Seton Hall's first season of basketball occurred in 1903–04, but the school did not field a team again until 1908–09, the year in which the university achieved its first winning season. The school adopted the Pirate mascot in 1931, and the teams soon gained national prominence with the arrival of John "Honey" Russell in 1936. During an 18-year span, the Pirates racked up a 295–129 record that included an undefeated 19–0 record in 1939–40 as part of a 41-game unbeaten streak.  Walsh Gymnasium was opened in 1941 to house the basketball team permanently and featured one of the best Seton Hall teams of all time, termed the "Wonder Five", which led by All-American Bob Davies, earned the school's first NIT bid in 1941. Following World War II, the Pirates were led by stars Frank Saul and Bobby Wanzer and regularly played games at Madison Square Garden. The peak of this era occurred in 1953 when Richie Regan and Walter Dukes defeated rival St. John's University for the NIT title. Perhaps the low point for the team occurred in 1961 when a point shaving scandal sullied the program, but the Pirates rebounded to return to the NIT in 1974 under coach Bill Raftery. Seton Hall became a charter member of the Big East Conference in 1979, where they are still a member to this day.

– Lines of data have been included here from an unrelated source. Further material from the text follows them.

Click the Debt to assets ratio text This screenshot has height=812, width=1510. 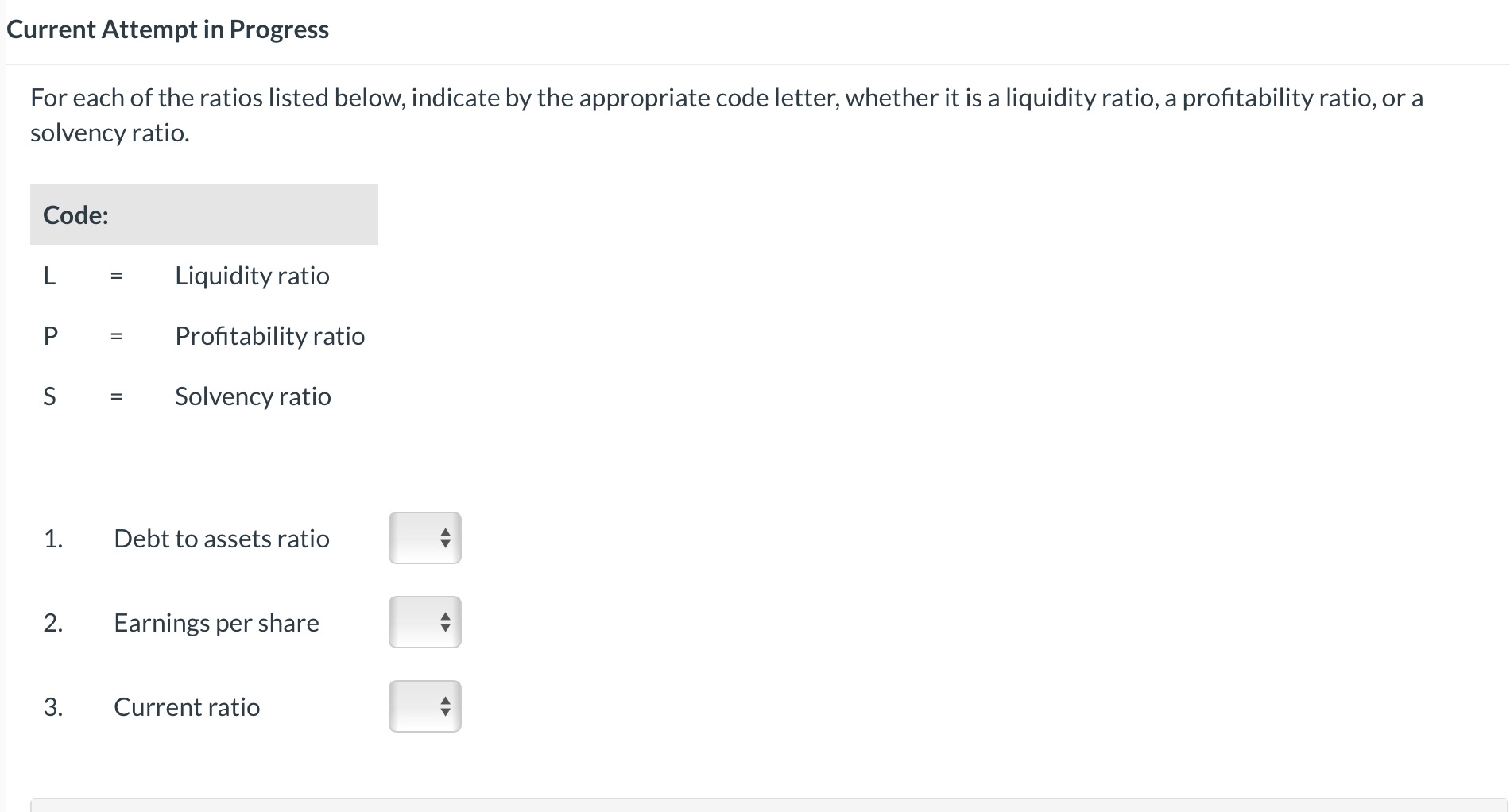[x=222, y=539]
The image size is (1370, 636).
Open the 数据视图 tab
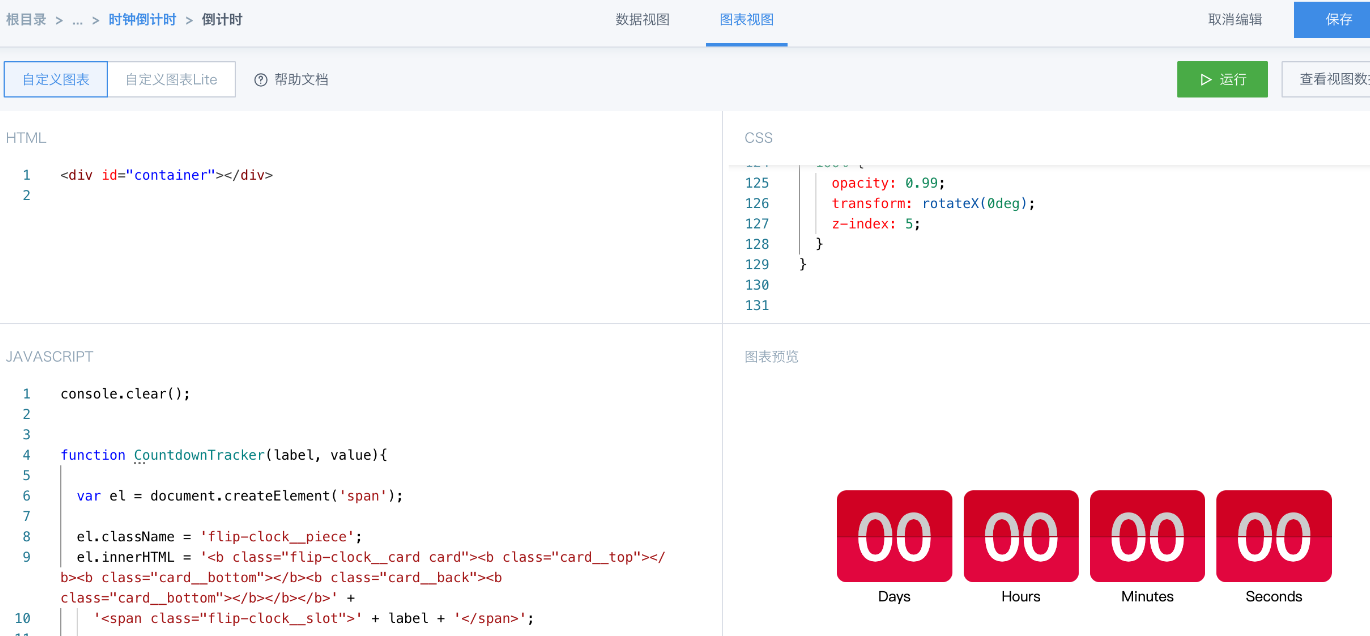click(x=643, y=20)
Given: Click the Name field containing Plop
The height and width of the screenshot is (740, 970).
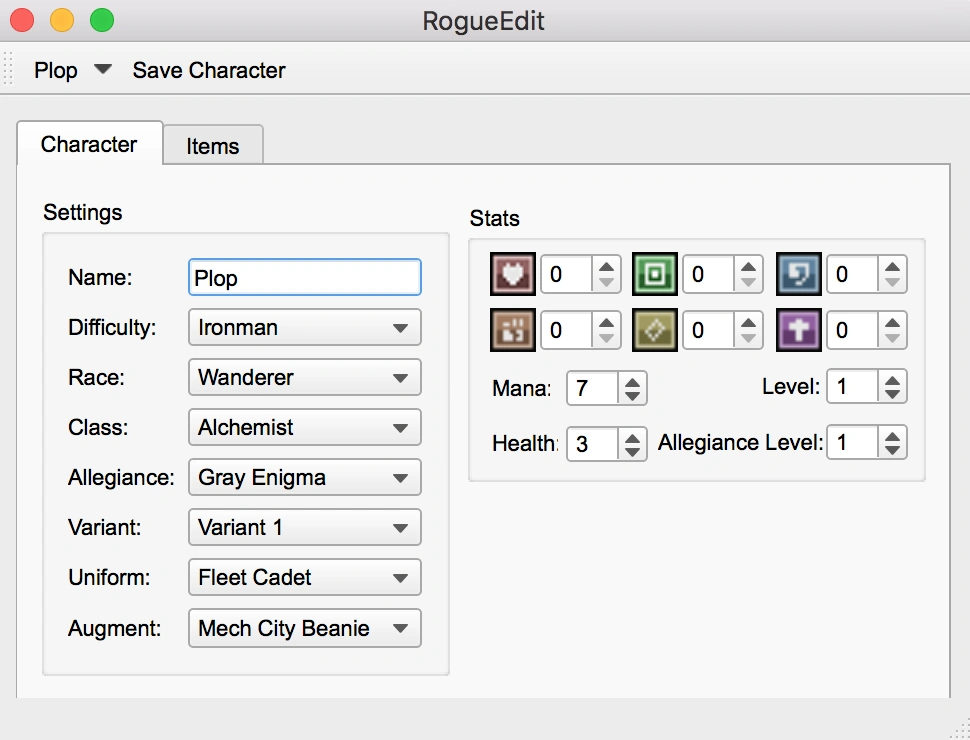Looking at the screenshot, I should [304, 277].
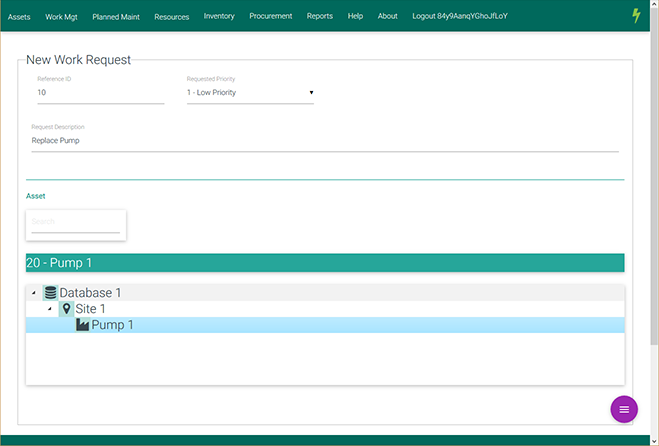Open the purple floating menu button
Image resolution: width=659 pixels, height=446 pixels.
point(624,409)
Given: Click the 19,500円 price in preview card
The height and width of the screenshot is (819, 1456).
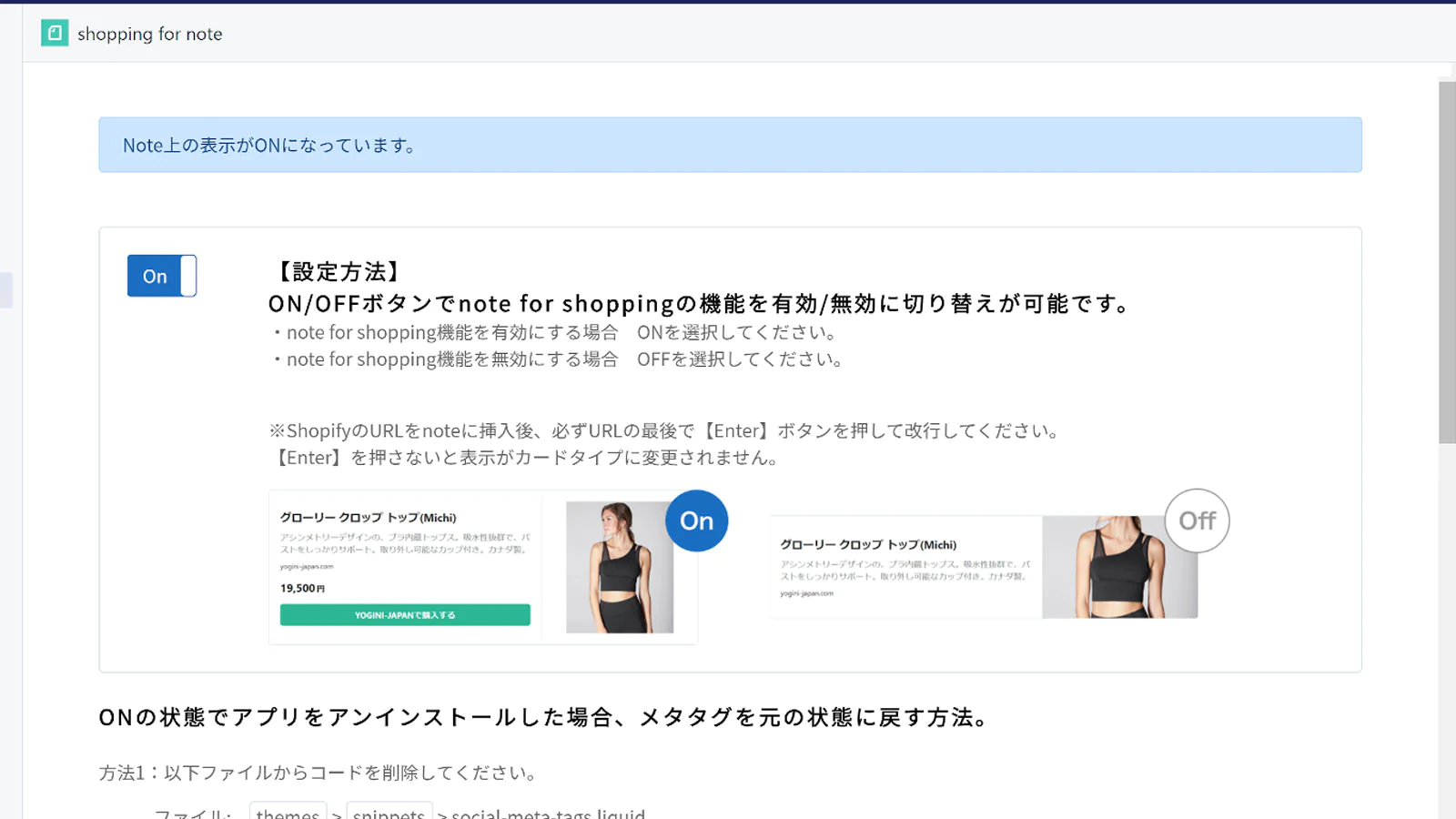Looking at the screenshot, I should [x=302, y=589].
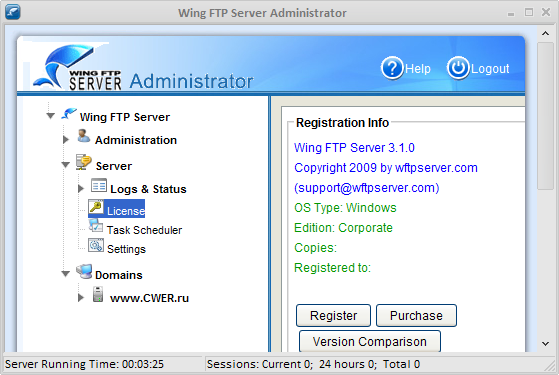Expand the www.CWER.ru domain node
This screenshot has height=375, width=559.
click(81, 298)
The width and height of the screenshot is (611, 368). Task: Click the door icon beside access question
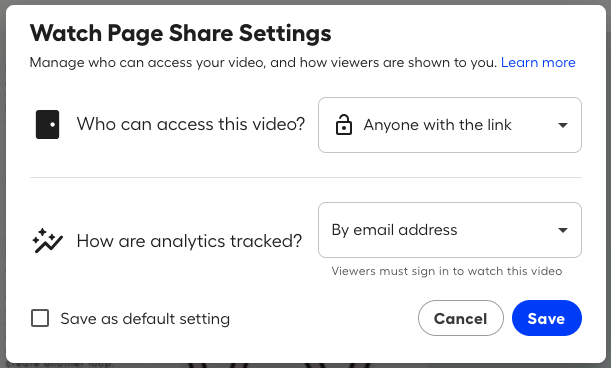pyautogui.click(x=48, y=124)
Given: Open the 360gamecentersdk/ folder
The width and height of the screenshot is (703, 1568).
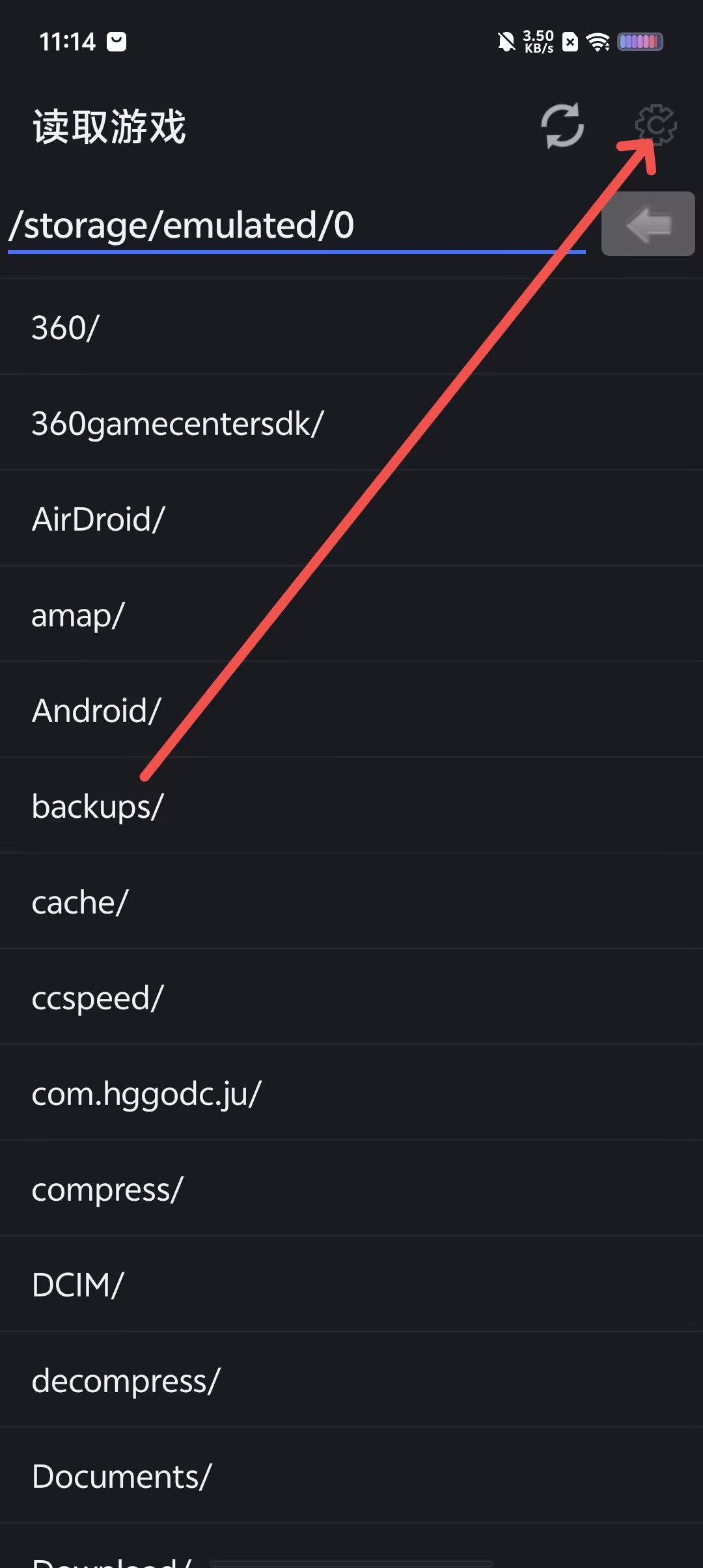Looking at the screenshot, I should (x=352, y=423).
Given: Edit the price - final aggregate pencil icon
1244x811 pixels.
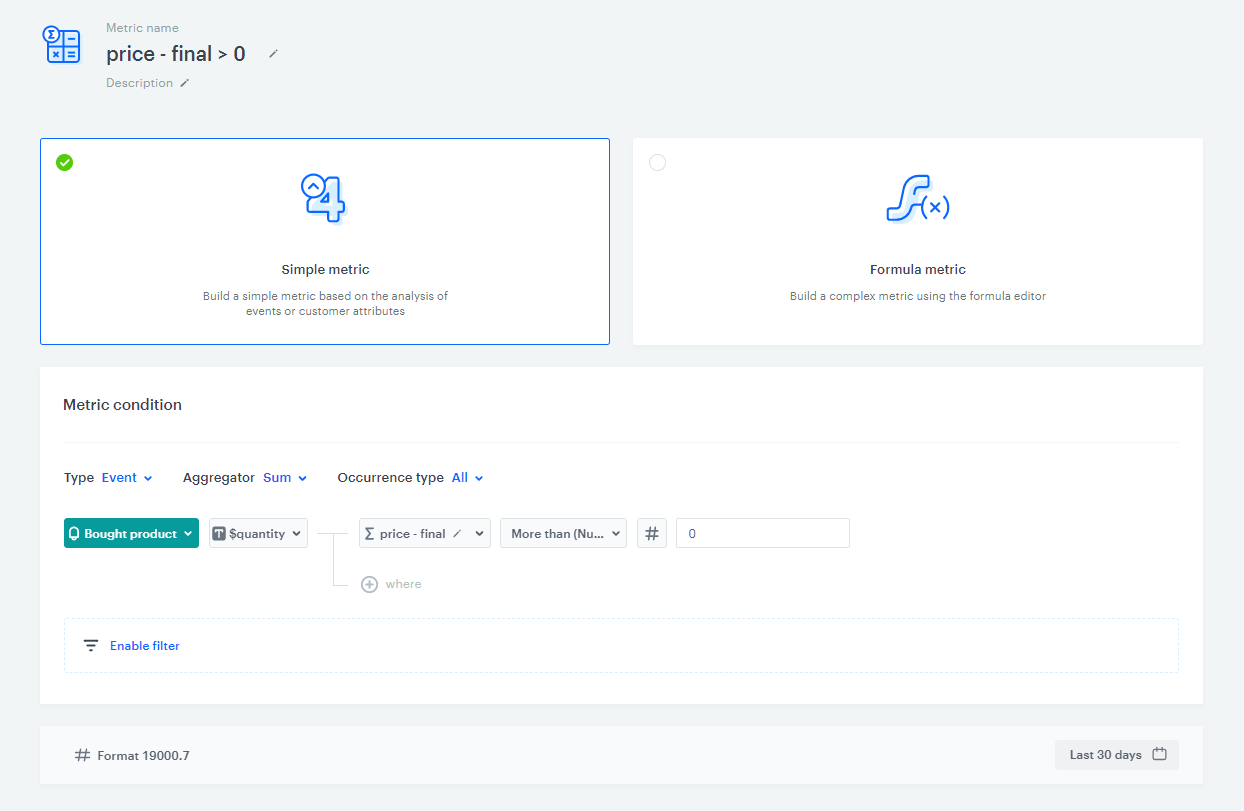Looking at the screenshot, I should coord(457,534).
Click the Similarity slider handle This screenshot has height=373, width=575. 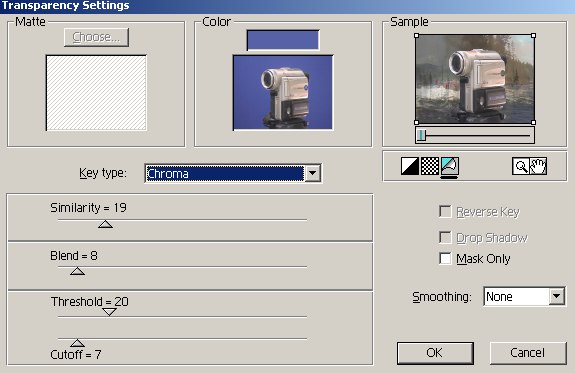coord(105,224)
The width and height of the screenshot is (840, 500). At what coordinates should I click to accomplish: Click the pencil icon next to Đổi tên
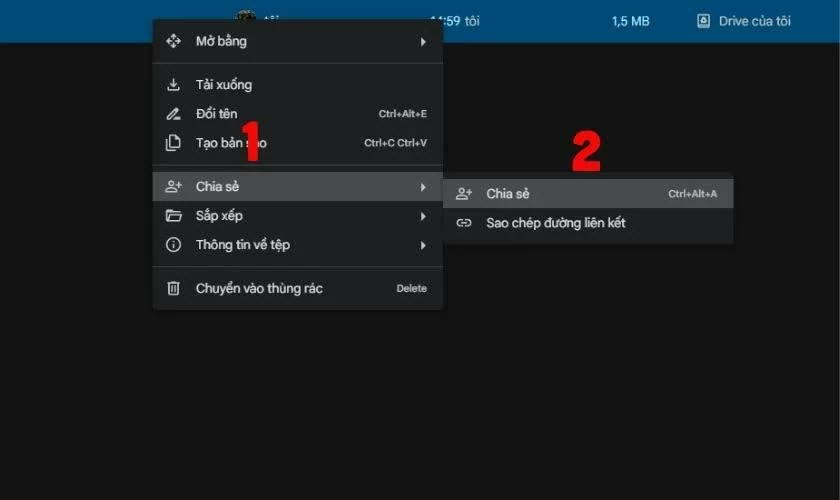[x=173, y=114]
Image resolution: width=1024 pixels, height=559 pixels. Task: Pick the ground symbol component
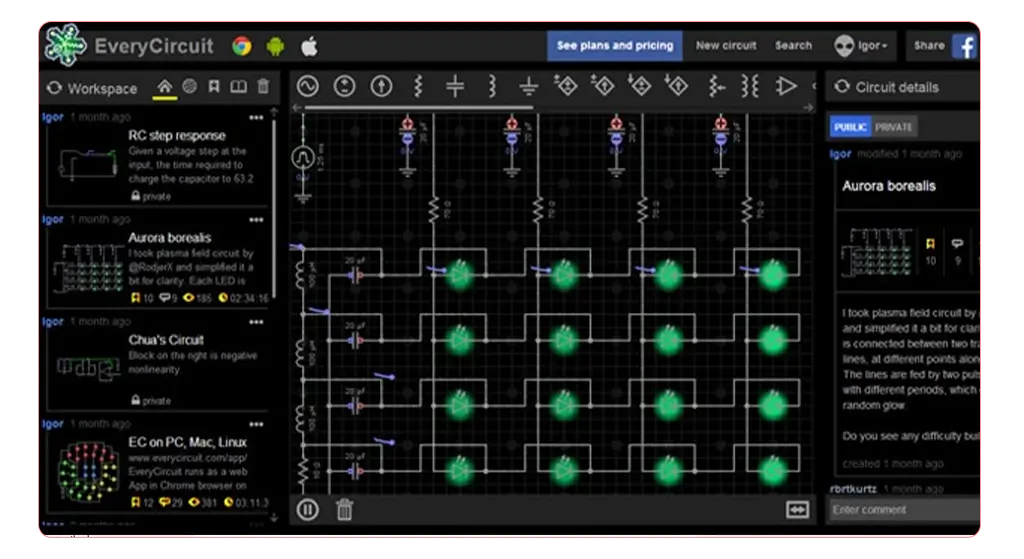(x=528, y=86)
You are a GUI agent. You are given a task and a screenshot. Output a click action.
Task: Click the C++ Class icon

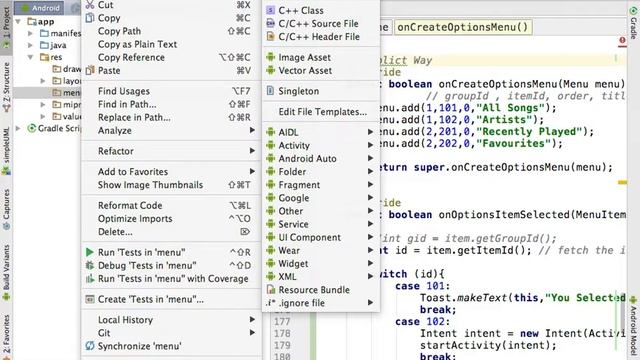270,10
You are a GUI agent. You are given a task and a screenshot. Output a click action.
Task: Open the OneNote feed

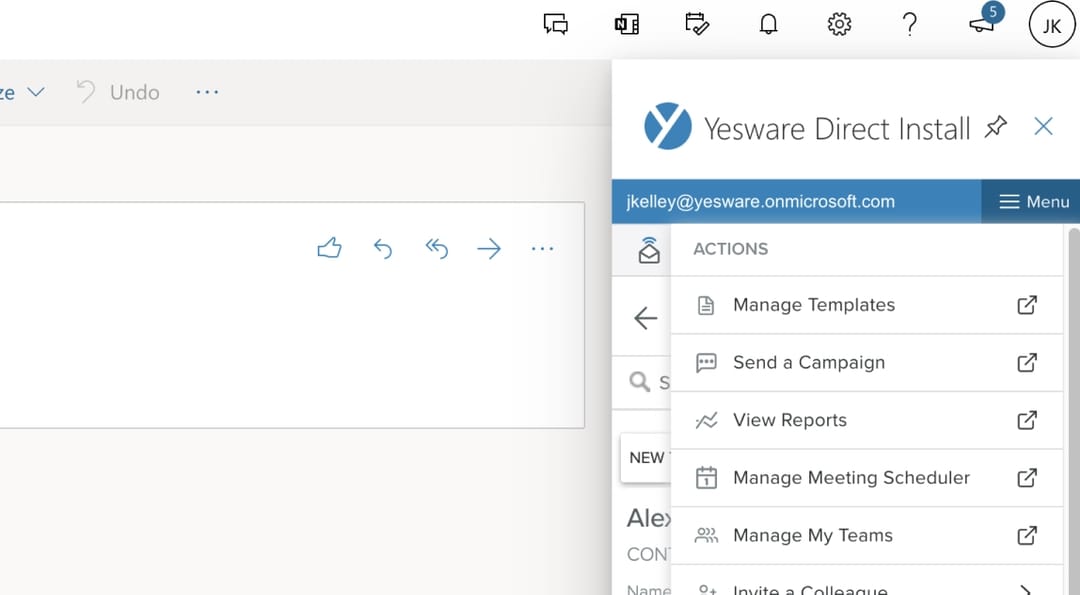point(626,24)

Although Seton Hall did have a lengthly American Football Team, The high point of the Big East era for Seton Hall came when P. J. Carlesimo was hired in 1982 and the team began playing in the Meadowlands Arena. By 1988, Carlesimo led the Pirates to the school's first NCAA tournament appearance, and in 1989, he led the Hall to an unexpected tournament run to the NCAA Championship game, where they were defeated by Michigan in overtime. Success under Carlesimo continued with a Big East tournament championship and an Elite Eight appearance in 1991, a regular season Big East Championship and Sweet Sixteen appearance in 1992, and Big East Regular Season and Big East tournament Championships in 1993. Carlesimo left to coach in the NBA following the 1993–94 season, but Seton Hall returned to the Sweet Sixteen in 2000 guided by coach Tommy Amaker, and appeared in the NCAA tournament in 2004 and 2006 coached by Louis Orr. In 2006–07, Bobby Gonzalez was hired to lead the Pirates, which moved its home games into the Prudential Center in 2007. Gonzalez amassed a 66–59 record at Seton Hall but was fired at the conclusion of the 2009–10 after a first-round NIT loss to Texas Tech. Concerns were raised in-house about the direction Gonzalez was taking the program, punctuated by several incidents, some involving Gonzalez and others involving student athletes. Shortly after his dismissal Gonzalez was arrested for shoplifting. Seton Hall hired current coach Kevin Willard for the 2010–11 season.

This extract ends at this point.